Most people have X-rays numerous times in their lives in order to diagnose ailments like broken bones and respiratory conditions. However, if you have somehow managed not to need an X-ray prior to adulthood, you may feel a little "in the the dark" about your upcoming imaging appointment. Having your questions answered will help. Hopefully you find the answers you are seeking below.
Are X-rays safe?
Yes, X-rays are safe. Today, X-ray machines use a much lower dose of radiation than they used even a decade ago. While being exposed to large amounts of this radiation over time can cause damage to the body's tissues, you would have to undergo hundreds of X-rays in order to suffer any measurable amount of damage, and almost nobody has this many. Your X-ray tech will also have you cover the most sensitive parts of your body, like your thyroid gland, with a lead blanket to prevent radiation damage to these organs.
Will the X-ray hurt?
You won't feel a thing during the procedure. You will also only need to hold the body part being X-rayed still for a few seconds, unlike with an MRI or CT scan, which requires you to hold still for much longer.
Do you have to prep for the X-ray?
You should not have to prepare in any way for the X-ray. Your doctor should not have to ask you to fast, take any medications, or change your medication routine before the procedure. When you are asked to do these things before other imaging appointments, it is often to ensure your digestive tract can be seen clearly, but X-rays are typically used to see the skeleton and lungs, which do not change as you fast or change your diet.

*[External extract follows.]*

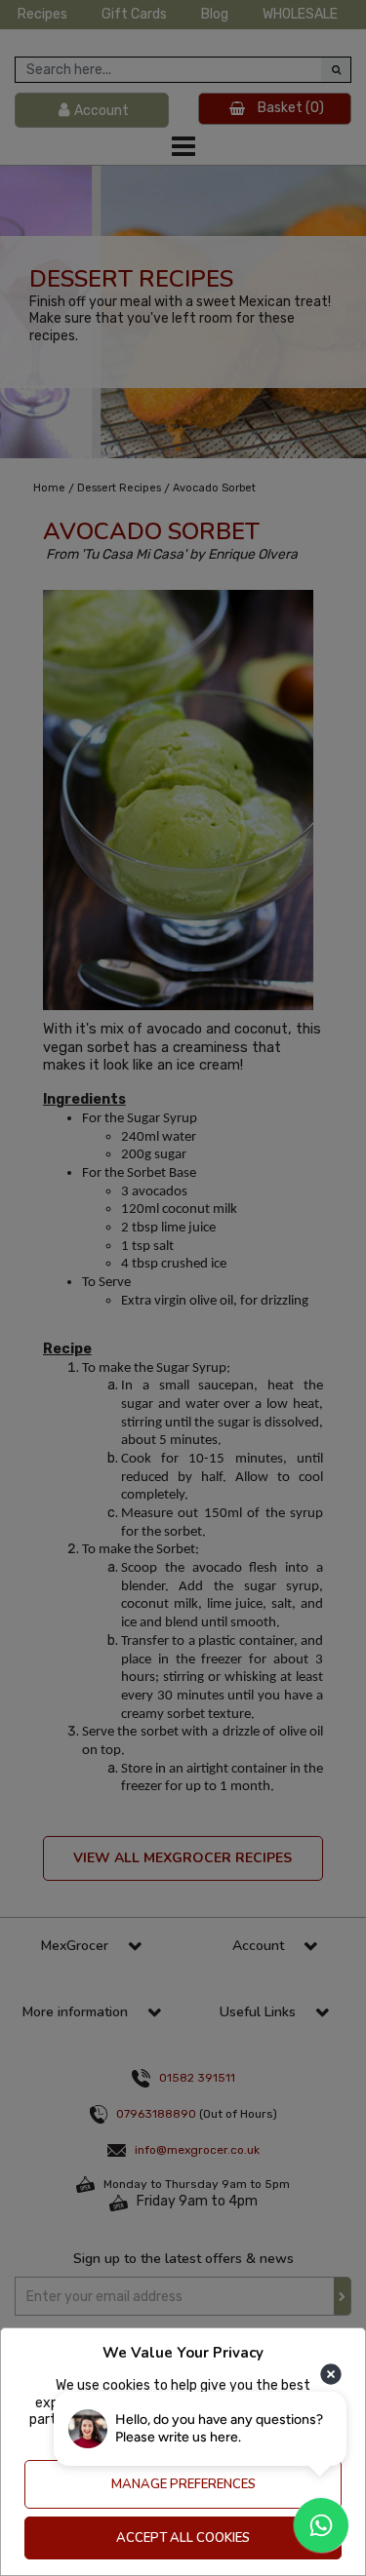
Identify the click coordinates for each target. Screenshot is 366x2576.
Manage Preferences (183, 2484)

How long will it take to get your results?
This depends on where the radiology center is located and why you are getting X-rays. Usually, the X-ray technicians will read your X-ray immediately and give you some basic details. However, you will then need to schedule an appointment with your doctor to go over the images together in more depth and discuss how they affect your diagnosis and treatment plan.
If you have more questions about X-rays, do not hesitate to ask your doctor. But rest assured — from a patient's perspective, this is probably the most straightforward and least demanding imaging technique you can undergo.